• _Records to process_:
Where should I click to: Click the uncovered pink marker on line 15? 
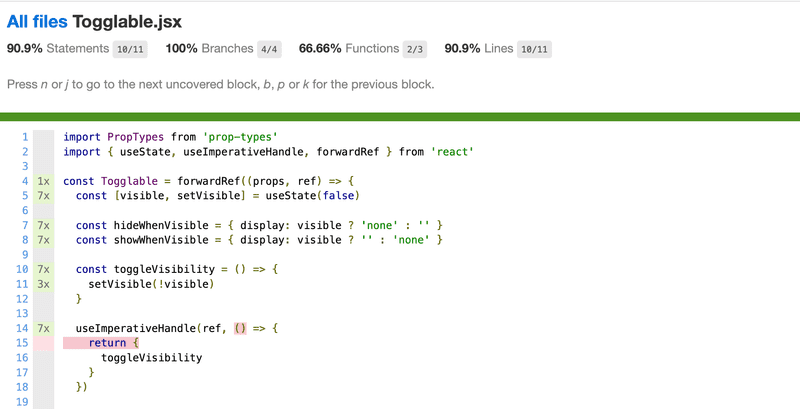tap(43, 343)
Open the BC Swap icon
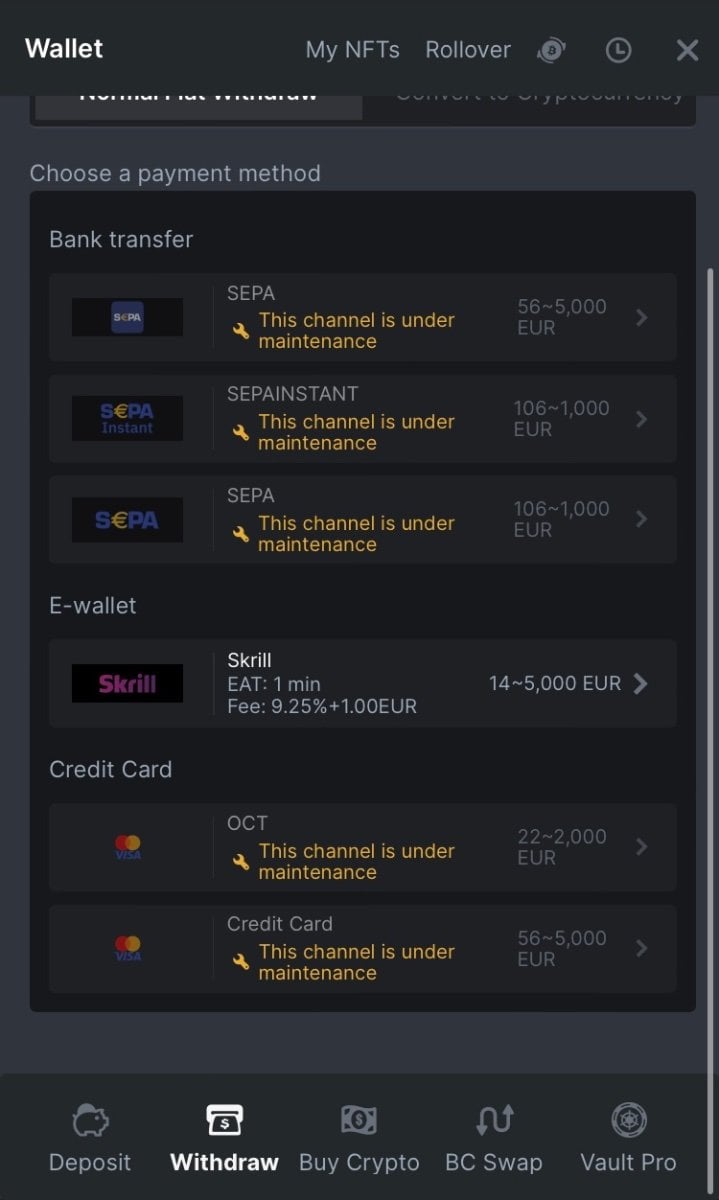719x1200 pixels. point(494,1121)
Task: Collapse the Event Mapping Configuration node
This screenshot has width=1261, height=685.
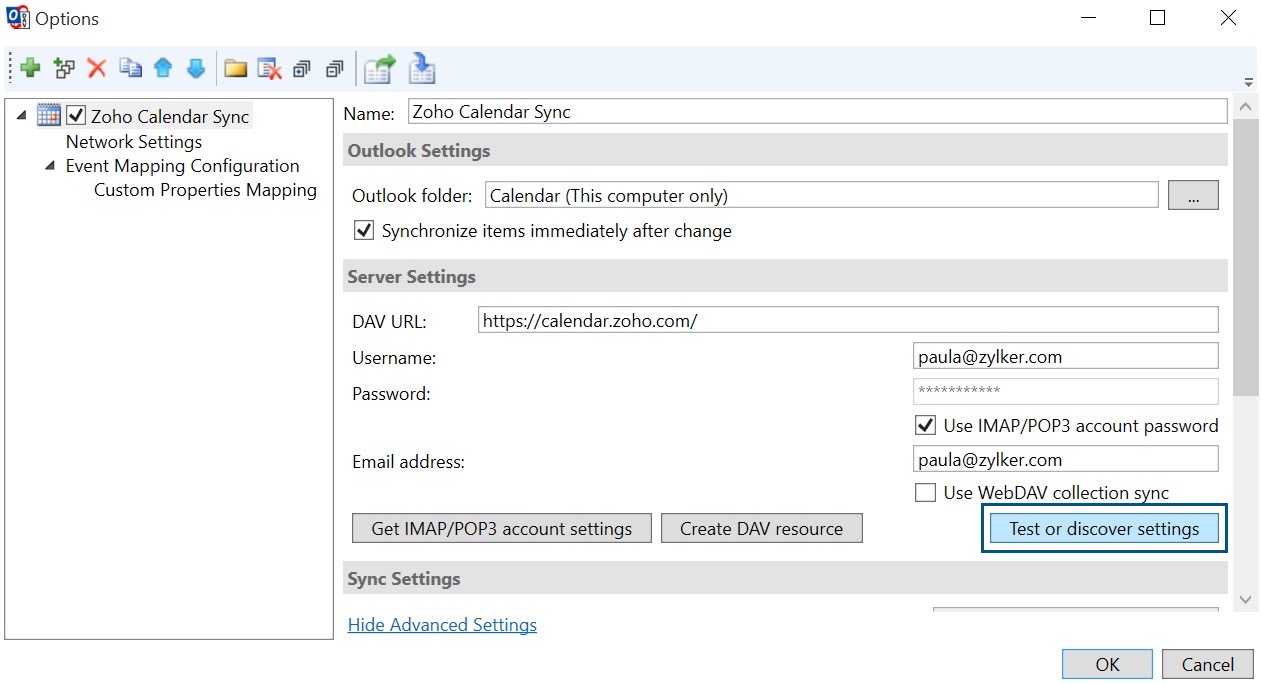Action: pos(50,166)
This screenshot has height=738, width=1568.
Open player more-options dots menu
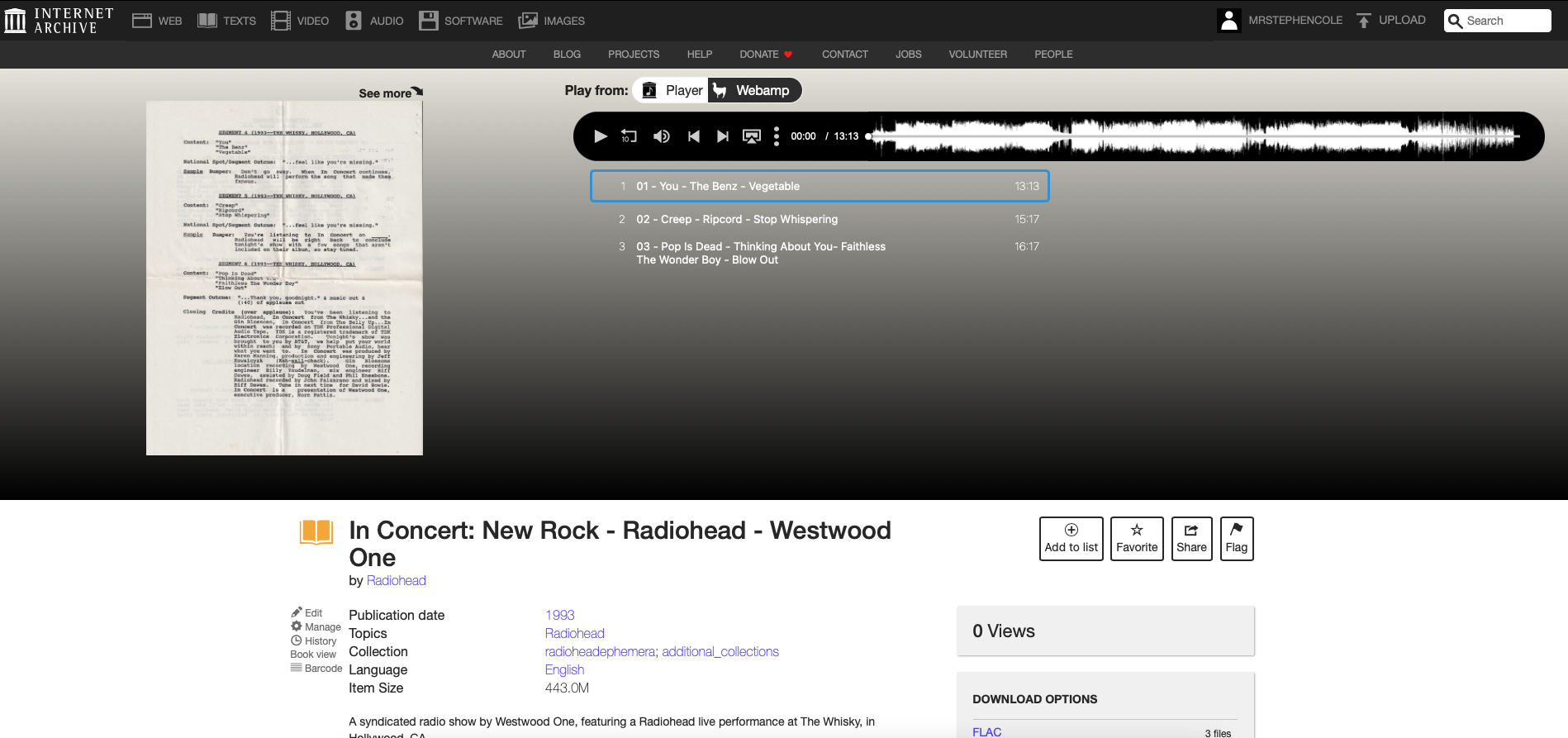tap(777, 136)
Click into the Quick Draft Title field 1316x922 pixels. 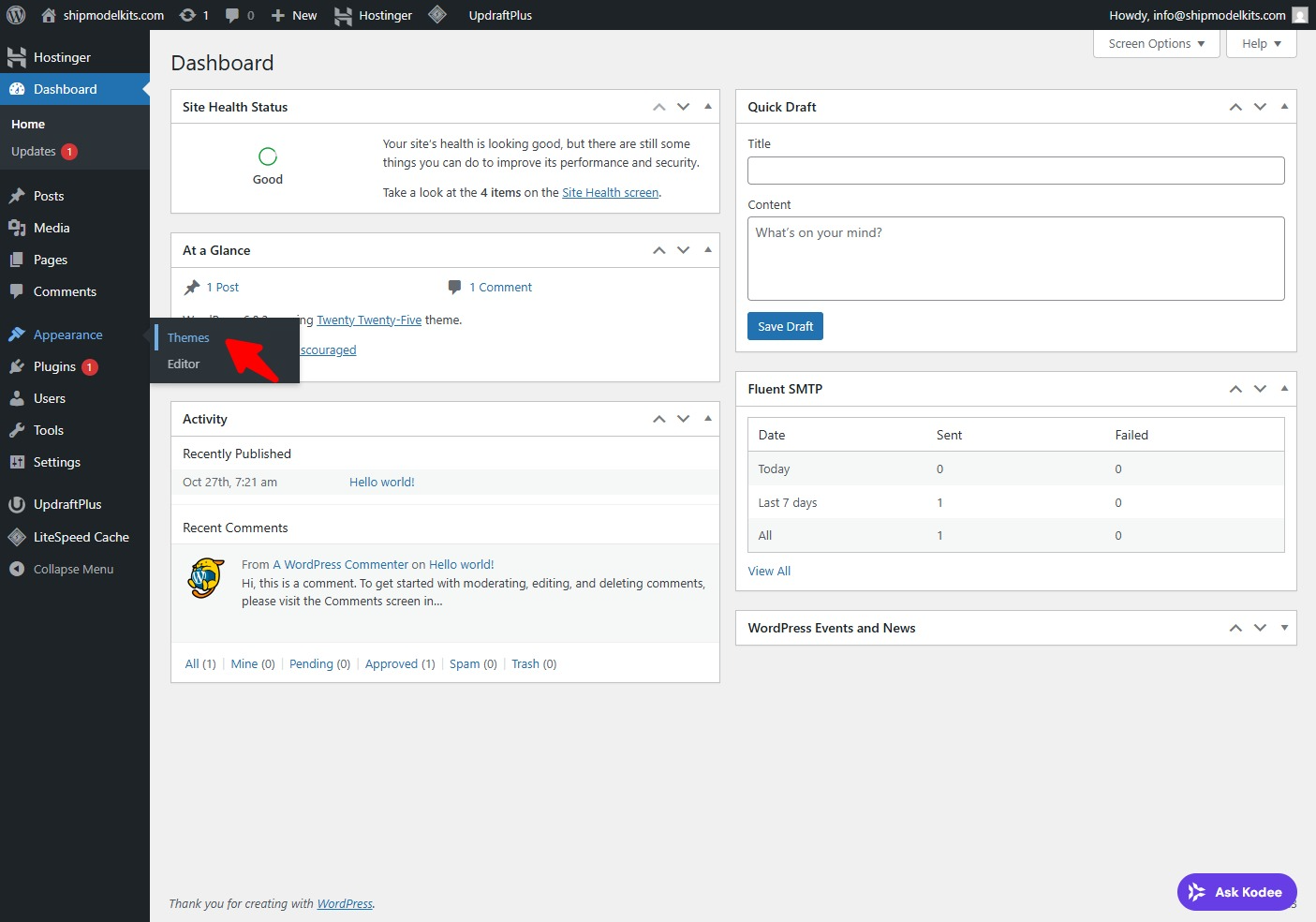point(1015,171)
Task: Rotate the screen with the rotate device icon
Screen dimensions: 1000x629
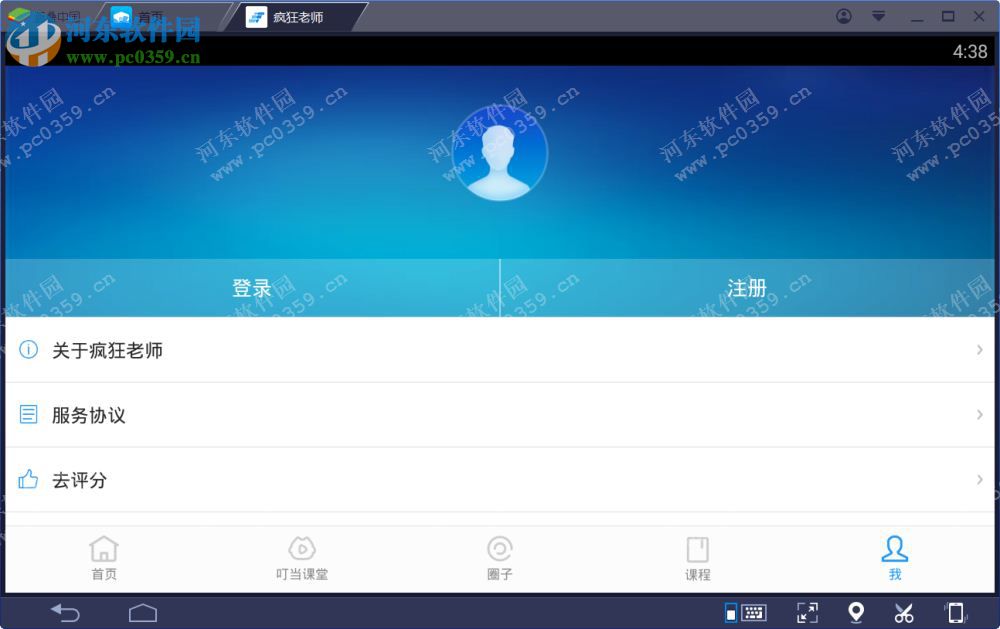Action: 952,612
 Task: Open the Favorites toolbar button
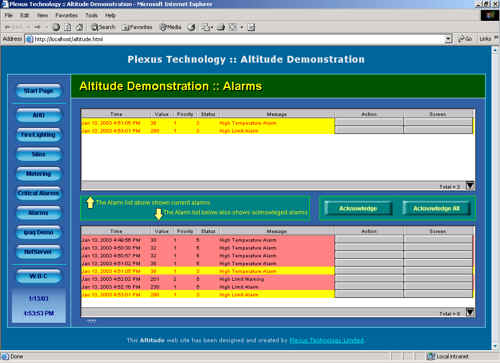(x=137, y=27)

• _Exercise brief_:
Reproduce the listing as a numbered list, starting with the line that contains "Task: Rotate the" and continuing through the last line of the listing. Omit blank lines and leave out the pictures.

• _Task output_:
1. Task: Rotate the screen with the rotate device icon
2. Screen dimensions: 1000x629
3. Action: 952,612
4.  Task: Open the Favorites toolbar button
5. (x=137, y=27)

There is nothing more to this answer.